Format the part of the data that opens with the line containing "Given: Click the" and closes with the line containing "coord(300,226)" as a two-column CSV with the headers "instruction" and "response". Give each instruction and its response one row, with each value in a single quoted field and line breaks replaced by spaces.

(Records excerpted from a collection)
^^^^^^^^

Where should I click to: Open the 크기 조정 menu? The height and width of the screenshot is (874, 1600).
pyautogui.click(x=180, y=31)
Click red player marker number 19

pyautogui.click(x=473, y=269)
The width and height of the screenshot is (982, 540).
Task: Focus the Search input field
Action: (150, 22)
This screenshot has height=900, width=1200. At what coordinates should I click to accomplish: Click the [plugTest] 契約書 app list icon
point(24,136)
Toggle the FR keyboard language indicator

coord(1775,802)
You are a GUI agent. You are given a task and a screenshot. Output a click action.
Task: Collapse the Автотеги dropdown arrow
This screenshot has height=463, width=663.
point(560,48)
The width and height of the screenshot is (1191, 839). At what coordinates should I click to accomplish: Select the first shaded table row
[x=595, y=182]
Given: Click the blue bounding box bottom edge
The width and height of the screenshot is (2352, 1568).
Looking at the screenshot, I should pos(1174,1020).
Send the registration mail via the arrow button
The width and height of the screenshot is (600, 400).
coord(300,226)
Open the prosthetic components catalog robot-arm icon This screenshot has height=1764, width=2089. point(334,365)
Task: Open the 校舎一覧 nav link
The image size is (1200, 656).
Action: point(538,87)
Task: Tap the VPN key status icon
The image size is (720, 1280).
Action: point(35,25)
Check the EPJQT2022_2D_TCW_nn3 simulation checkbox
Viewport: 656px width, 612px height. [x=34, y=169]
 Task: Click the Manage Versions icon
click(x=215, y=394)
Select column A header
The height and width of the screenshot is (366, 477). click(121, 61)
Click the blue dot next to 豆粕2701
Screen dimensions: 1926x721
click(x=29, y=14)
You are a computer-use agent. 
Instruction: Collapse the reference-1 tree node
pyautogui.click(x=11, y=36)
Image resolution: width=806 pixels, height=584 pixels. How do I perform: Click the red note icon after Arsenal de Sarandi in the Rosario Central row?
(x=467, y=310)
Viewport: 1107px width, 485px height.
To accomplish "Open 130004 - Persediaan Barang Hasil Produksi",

^^^^^^^^

• **SOLUTION TO THIS PROBLEM**:
instruction,response
"Given: Click the blue bounding box bottom edge The width and height of the screenshot is (2352, 1568).","Looking at the screenshot, I should pos(1174,1020)."
"Send the registration mail via the arrow button The width and height of the screenshot is (600, 400).","coord(300,226)"